**WRITTEN PROBLEM A:** In the entries, go through the lines from the one containing "This screenshot has height=722, width=1366." to the one containing "pyautogui.click(x=1294, y=337)", inclusive. Rewrite them with "references" changed to "citations" and everything else left the same.

**QUOTED PASSAGE:**

Graham Reid | | 2 min read
When the Pogues staggered and slurred their way into the spotlight, the Irish singer-songwriter Christy Moore said something to this effect: Great, just what Ireland needs, another bunch of drunk musicians.
Moore – who had been in the bands Planxty and Moving Hearts, and had enjoyed a dram or few in the past – could spot a cliché when he saw one.
You have to wonder then what he made of Galway's Mary Coughlan whose first two albums were Tired and Emotional ('85) and Under the Influence ('87). On the cover of the latter she's photographed in a bar with a half empty Guinness on the table.
By chance it is Tired and Emotional which has been pulled from the shelves at random for this on-going The Album Considered column.
And it's cracker.
With her Dutch guitarist/producer Eric Visser she took her wounded, jazz-blues voice to songs tinged by Irish folk and this mother of three gets beneath the skin of the originals and material like Meet Me Where They Play the Blues, Delaney's Gone Back on the Wine, Bruce Cockburn's melancholy Mamma Just Wants to Barrelhouse All Night Long and a daring tango version of Nobody's Business.

**THE INPUT:**

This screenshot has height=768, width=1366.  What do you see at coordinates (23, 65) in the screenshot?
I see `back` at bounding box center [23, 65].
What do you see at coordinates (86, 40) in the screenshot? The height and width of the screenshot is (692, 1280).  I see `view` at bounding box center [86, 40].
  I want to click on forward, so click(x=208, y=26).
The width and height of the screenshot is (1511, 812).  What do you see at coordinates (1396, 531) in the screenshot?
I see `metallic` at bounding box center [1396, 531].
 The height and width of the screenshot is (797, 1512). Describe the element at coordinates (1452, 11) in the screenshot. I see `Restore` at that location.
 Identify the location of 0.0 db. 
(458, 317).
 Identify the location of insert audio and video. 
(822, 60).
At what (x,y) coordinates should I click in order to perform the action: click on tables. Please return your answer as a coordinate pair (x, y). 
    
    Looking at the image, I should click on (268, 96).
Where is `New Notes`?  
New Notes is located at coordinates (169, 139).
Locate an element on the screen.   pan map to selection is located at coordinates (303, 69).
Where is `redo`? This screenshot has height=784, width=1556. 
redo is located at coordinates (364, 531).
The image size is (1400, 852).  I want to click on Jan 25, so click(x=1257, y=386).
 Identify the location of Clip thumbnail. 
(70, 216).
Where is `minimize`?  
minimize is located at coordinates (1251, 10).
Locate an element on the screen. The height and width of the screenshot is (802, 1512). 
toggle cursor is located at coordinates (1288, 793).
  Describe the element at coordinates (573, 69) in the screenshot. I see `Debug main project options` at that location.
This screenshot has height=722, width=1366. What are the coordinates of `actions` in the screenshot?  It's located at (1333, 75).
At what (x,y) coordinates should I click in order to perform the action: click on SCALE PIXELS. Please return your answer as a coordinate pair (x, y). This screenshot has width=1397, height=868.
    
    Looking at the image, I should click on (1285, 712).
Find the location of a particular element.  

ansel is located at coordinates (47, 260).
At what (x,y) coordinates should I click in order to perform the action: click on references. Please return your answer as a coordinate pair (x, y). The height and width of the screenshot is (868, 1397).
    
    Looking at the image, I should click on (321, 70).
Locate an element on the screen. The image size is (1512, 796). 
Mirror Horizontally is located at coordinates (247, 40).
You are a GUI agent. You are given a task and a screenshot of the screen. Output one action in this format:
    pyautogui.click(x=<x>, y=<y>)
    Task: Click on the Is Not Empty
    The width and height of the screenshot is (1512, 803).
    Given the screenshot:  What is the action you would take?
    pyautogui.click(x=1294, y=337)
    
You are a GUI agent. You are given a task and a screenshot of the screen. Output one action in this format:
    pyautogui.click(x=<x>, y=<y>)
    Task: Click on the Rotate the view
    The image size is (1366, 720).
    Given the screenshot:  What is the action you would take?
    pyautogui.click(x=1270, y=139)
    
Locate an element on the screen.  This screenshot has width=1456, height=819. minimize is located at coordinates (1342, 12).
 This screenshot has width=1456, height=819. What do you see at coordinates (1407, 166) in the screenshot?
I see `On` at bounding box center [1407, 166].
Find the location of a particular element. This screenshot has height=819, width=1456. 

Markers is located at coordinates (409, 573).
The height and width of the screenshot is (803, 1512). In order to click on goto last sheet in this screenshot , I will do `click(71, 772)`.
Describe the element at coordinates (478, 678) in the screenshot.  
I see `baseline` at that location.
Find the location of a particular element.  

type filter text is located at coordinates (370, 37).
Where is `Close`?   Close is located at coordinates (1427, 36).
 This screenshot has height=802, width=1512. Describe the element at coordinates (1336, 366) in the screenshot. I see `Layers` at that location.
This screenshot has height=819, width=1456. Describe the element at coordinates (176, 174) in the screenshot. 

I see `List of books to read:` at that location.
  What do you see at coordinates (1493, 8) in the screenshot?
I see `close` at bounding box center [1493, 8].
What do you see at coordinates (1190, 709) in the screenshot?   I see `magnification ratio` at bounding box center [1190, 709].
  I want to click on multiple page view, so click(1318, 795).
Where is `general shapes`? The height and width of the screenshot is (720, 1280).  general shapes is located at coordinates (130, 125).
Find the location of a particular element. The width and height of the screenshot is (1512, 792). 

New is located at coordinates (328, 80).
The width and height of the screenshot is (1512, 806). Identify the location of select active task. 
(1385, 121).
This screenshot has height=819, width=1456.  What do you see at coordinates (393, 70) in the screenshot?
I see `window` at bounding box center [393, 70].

**WRITTEN PROBLEM B:** Retype the album review from "And it's cracker." through "of Nobody's Business.", inclusive, with no changes.

**RESULT A:**
This screenshot has height=722, width=1366. What are the coordinates of `actions` in the screenshot?  It's located at (1333, 75).
At what (x,y) coordinates should I click in order to perform the action: click on SCALE PIXELS. Please return your answer as a coordinate pair (x, y). This screenshot has width=1397, height=868.
    
    Looking at the image, I should click on (1285, 712).
Find the location of a particular element.  

ansel is located at coordinates (47, 260).
At what (x,y) coordinates should I click in order to perform the action: click on citations. Please return your answer as a coordinate pair (x, y). The height and width of the screenshot is (868, 1397).
    
    Looking at the image, I should click on (321, 70).
Locate an element on the screen. The image size is (1512, 796). 
Mirror Horizontally is located at coordinates (247, 40).
You are a GUI agent. You are given a task and a screenshot of the screen. Output one action in this format:
    pyautogui.click(x=<x>, y=<y>)
    Task: Click on the Is Not Empty
    The width and height of the screenshot is (1512, 803).
    Given the screenshot:  What is the action you would take?
    pyautogui.click(x=1294, y=337)

**RESULT B:**
And it's cracker.
With her Dutch guitarist/producer Eric Visser she took her wounded, jazz-blues voice to songs tinged by Irish folk and this mother of three gets beneath the skin of the originals and material like Meet Me Where They Play the Blues, Delaney's Gone Back on the Wine, Bruce Cockburn's melancholy Mamma Just Wants to Barrelhouse All Night Long and a daring tango version of Nobody's Business.